17Cependant l’augmentation annuelle moyenne de la production est restée sensiblement inférieure à celle trouvée pour les superficies emblavées : 3,05 % contre 3,37 % si l’on compare les périodes 1955-1959 et 1995-1999. Cette évolution correspond à une baisse des rendements qui, de plus de 400 kg/ha à la fin des années 50 et au cours des années 60 (sauf en 1968), sont ensuite durablement tombés au-dessous des 400 kg/ha (4 années sur 10 au cours des années 70, 3 années sur 10 au cours des années 80, et 7 années sur 10 au cours des années 90) (fig. 1c). Au total, l’ajustement que l’on peut faire des données annuelles suggère que le rendement moyen du mil serait passé d’environ 430 kg/ha dans les années 60, à quelques 350 kg/ha à la fin des années 90, en dépit des meilleurs rendements, dus à une bonne pluviométrie, enregistrés en 1998 et en 1999.
18Pourtant, des rendements de l’ordre de 1 000 à 1 500 kg/ha peuvent être obtenus sans trop de difficultés pour le mil par une application judicieuse de la fumure d’origine animale. Élément de consolation si on peut dire, la diminution des rendements à l’hectare observée pour le mil reste modeste comparée à celle observée pour le sorgho. Pour le sorgho en effet, alors que depuis 1953, les superficies cultivées ont été multipliées par plus de 4, la production elle, n’a augmenté que de 30 %, ce qui s’est traduit par une baisse spectaculaire des rendements qui ont été divisés par 3. Cette baisse, marquée par de fortes variations annuelles, est la conséquence entre autres des exigences pédohydriques, de la moindre résistance (par rapport au mil) du sorgho à la sécheresse, et du peu d’intérêt de nombre d’agriculteurs nigériens pour le sorgho, qu’ils plantent dans une optique de minimisation des risques, le mil restant pour eux la spéculation principale.

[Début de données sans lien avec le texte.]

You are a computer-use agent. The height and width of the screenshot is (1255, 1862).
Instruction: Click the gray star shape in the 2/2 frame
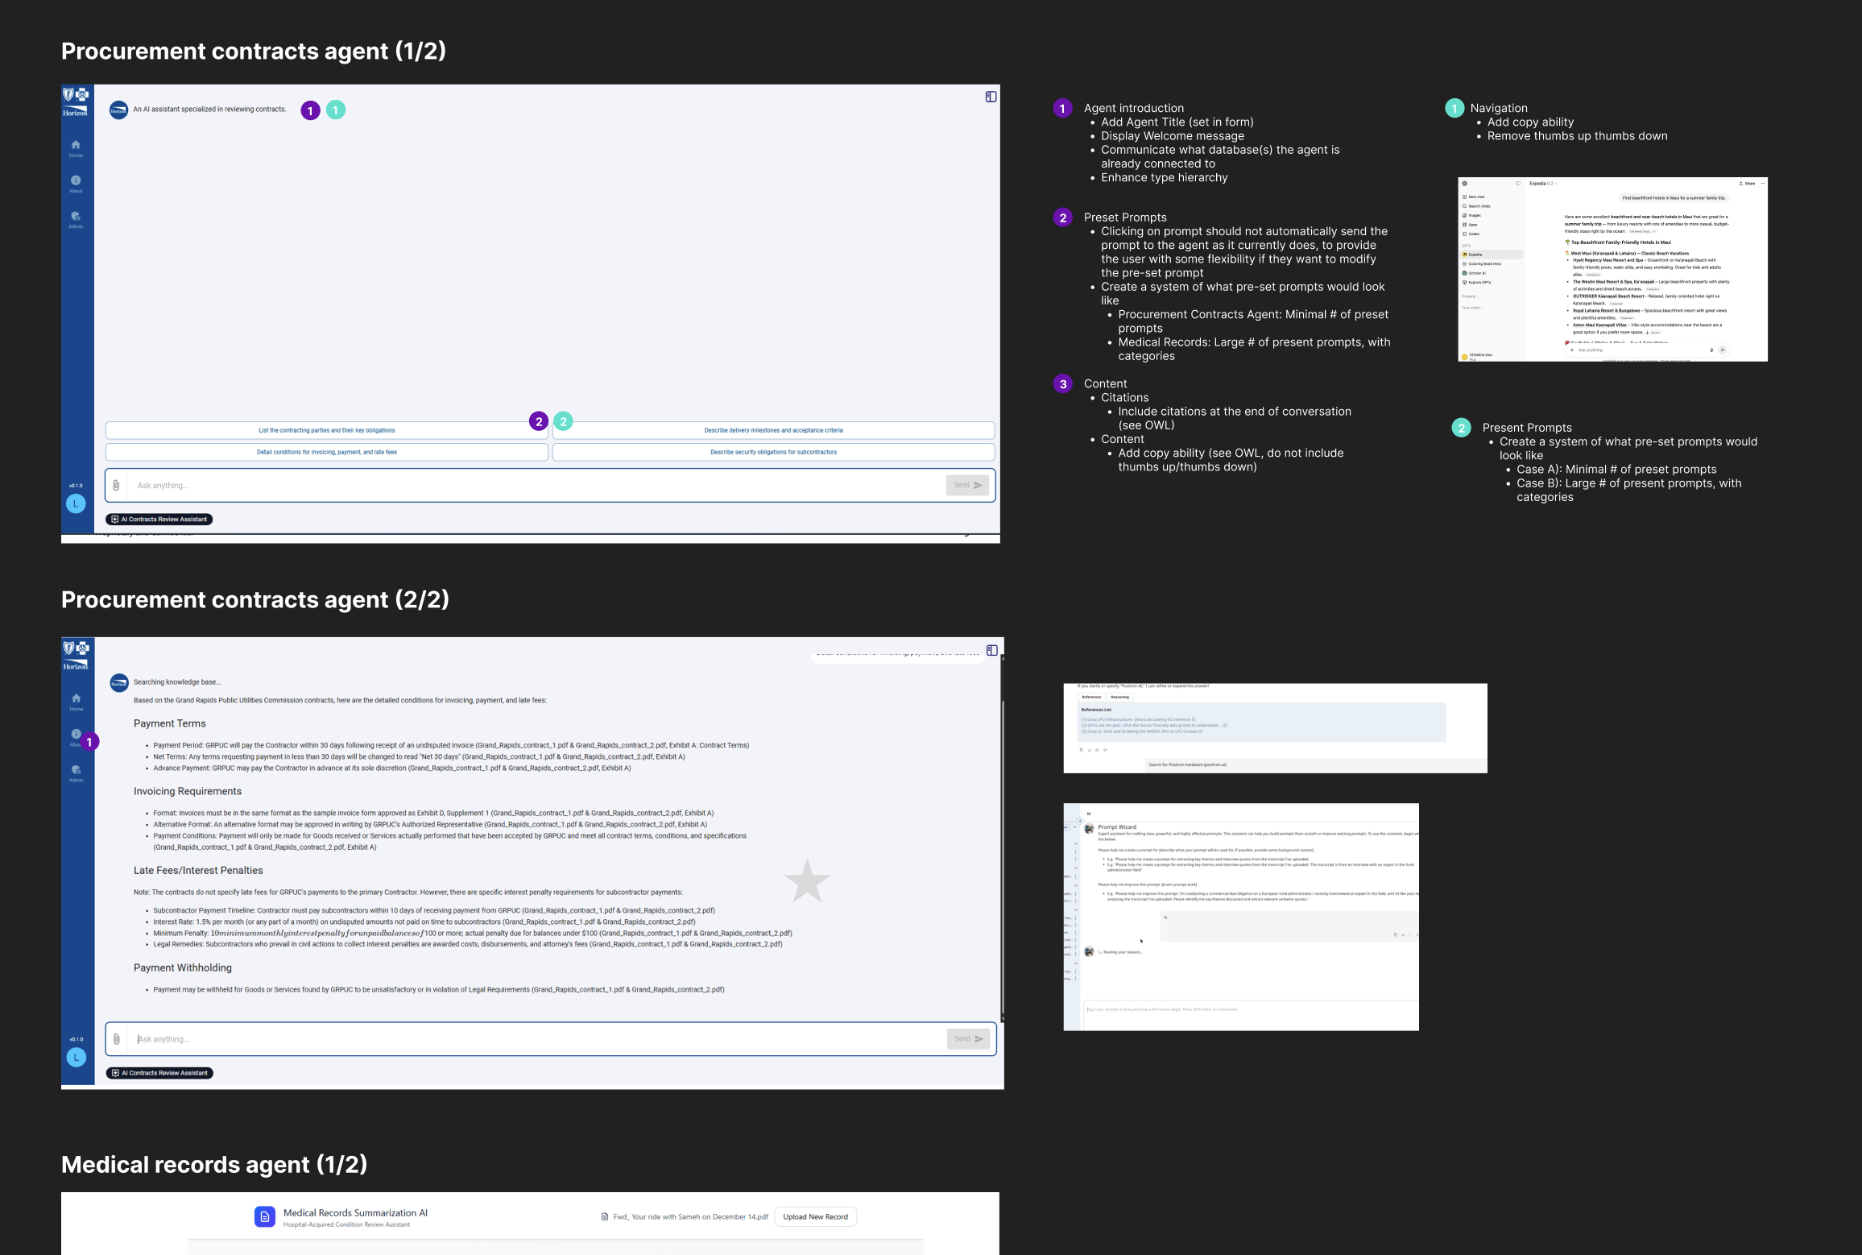click(807, 881)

Un avenir alimentaire incertain
19Le glissement de la consommation urbaine vers des céréales importées, l’absence d’organisation de la filière mil, l’accélération de la mise en culture de nouvelles terres sans changement des itinéraires techniques et la baisse des rendements sont autant de raisons d’inquiétude sur l’avenir alimentaire d’un pays comme le Niger, où le mil reste la seule céréale véritablement adaptée aux conditions du milieu.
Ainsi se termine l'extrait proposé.